• _What is expected_
Write out the data again exactly, skipping every picture.

• _Provided data_
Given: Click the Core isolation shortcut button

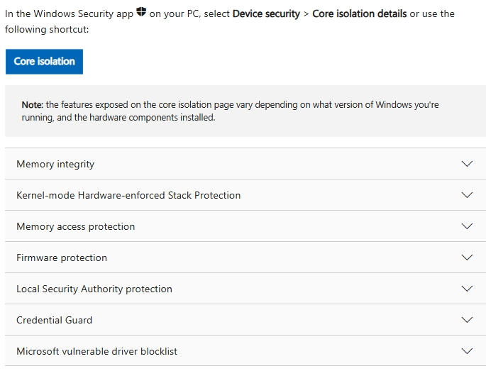Looking at the screenshot, I should pyautogui.click(x=44, y=62).
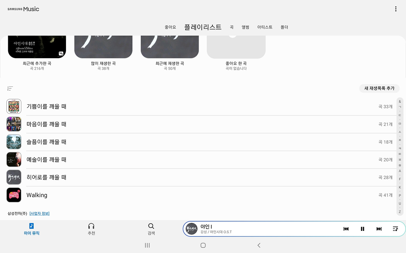Open the 사업자 정보 link

[39, 213]
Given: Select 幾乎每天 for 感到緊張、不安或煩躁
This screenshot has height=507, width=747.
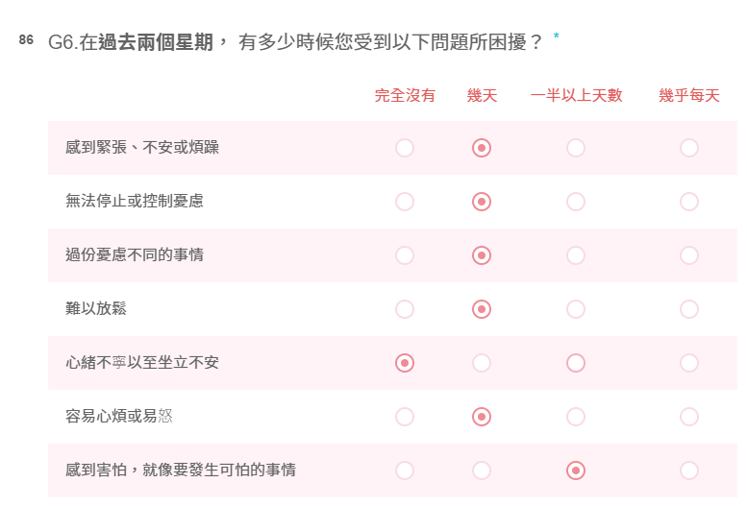Looking at the screenshot, I should click(x=689, y=148).
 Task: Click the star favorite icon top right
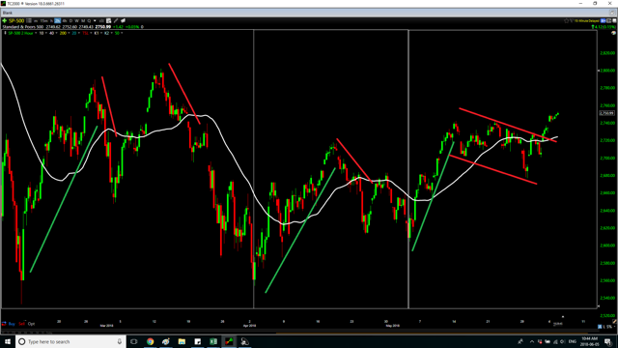567,20
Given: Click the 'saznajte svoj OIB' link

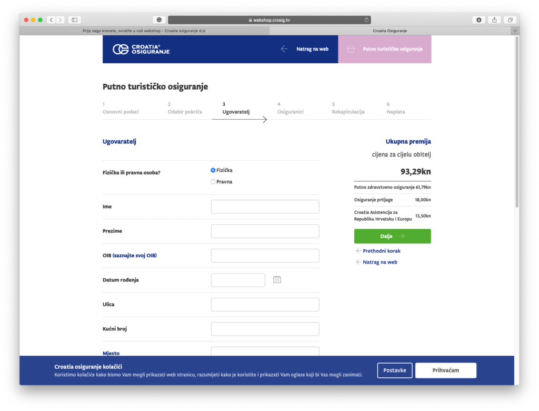Looking at the screenshot, I should pyautogui.click(x=135, y=256).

• _Output for this exercise_
Given: Click the Core isolation shortcut button

Looking at the screenshot, I should pyautogui.click(x=44, y=62).
Open the 사업자 정보 link

[39, 213]
Given: Select 幾乎每天 for 感到緊張、不安或煩躁
This screenshot has height=507, width=747.
Looking at the screenshot, I should click(x=689, y=148).
 Task: Click the star favorite icon top right
567,20
Given: Click the 'saznajte svoj OIB' link

Looking at the screenshot, I should pyautogui.click(x=135, y=256).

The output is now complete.